Sunday, March 13, 2016

I Like This Lady




I like this lady.  She’s from Inner Mongolia.  A self proclaimed part-time Uber driver, she’s aggressive and she doesn’t seem to care at all about traffic rules.  The chance that we’ll be back ended goes up, certainly.  But the likelihood of this is small where as the hastening of our arrival time, is all but certain.  She’s not missing any opportunities to get us there ahead of time. 

Most drivers won’t head over into the breakdown lane to pass cars.  There are cameras and you’ll probably get a fine in the mail, unless you have diplomatic plates or army plates or you just don’t give a shit.  Those exceptions sum up to about one fifth of the cars in Beijing.  If you’re with a law abiding driver you have to reckon with a steady stream of exceptional people speeding passed while you crawl ahead, in a law abiding fashion.  Tickets apparently do not concern my Inner Mongolian friend.  She is maximum opportunistic, maximum aggressive, cutting in to every opportunity that presents itself for her to overtake another vehicle.  As a passenger with little to no liability this is fine for me.



She had a garment business.  It failed.  Low barriers to entry, one presumes in the Chinese garment trade.
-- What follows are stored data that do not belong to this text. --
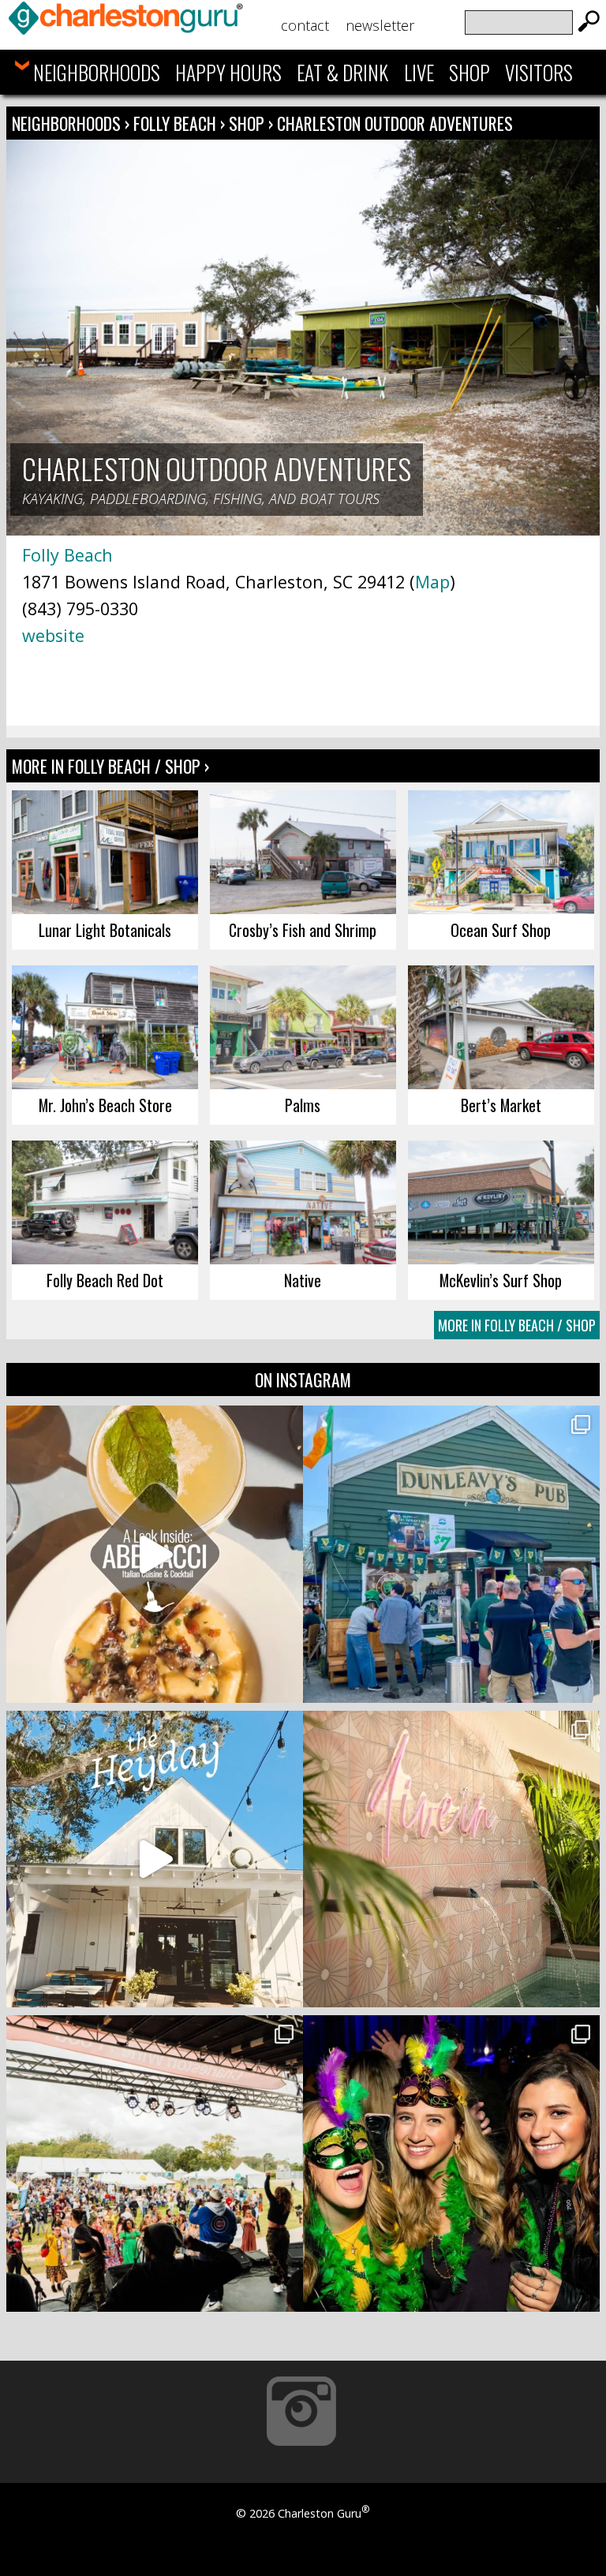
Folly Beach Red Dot (105, 1280)
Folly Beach (176, 123)
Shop (469, 72)
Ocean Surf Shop (501, 930)
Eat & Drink (342, 72)
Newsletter (380, 25)
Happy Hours (228, 72)
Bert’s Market (501, 1105)
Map (432, 581)
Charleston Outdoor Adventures (395, 123)
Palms (302, 1105)
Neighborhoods (96, 72)
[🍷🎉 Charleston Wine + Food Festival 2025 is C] (154, 2163)
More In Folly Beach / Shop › (110, 765)
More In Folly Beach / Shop (517, 1325)
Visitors (539, 72)
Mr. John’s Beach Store (105, 1105)
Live (419, 72)
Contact (305, 25)
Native (302, 1280)
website (53, 635)
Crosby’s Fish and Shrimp (302, 930)
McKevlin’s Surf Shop (501, 1280)
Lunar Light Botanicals (105, 930)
So she took to driving.  She seems pretty self possessed and unassailable, but I’d be worried for her I suppose, if she were my wife, or my sister.  Uber pays pretty well, she says.  I wonder how it is they can contract with all these people part time.  There must be something very creative going on with Chinese labor laws.  I’ll need to look that up. 




You’re not supposed to tip with Uber but I give her another ten kuai anyway. “Thanks.  I like the way you drive.”  “She was glad for this briefly.  And then she sped off, rather quickly.  Inside the Westin hotel I tried to maintain my conference call while we awaited the arrival of the person we were to meet.  We sat down in the coffee shop and finished the call.  Someone must have been laughing, I imagined: “will we really get away with this?”  This when you can charge people twenty-seven dollars for two cups of coffee.   And they don’t even taste good.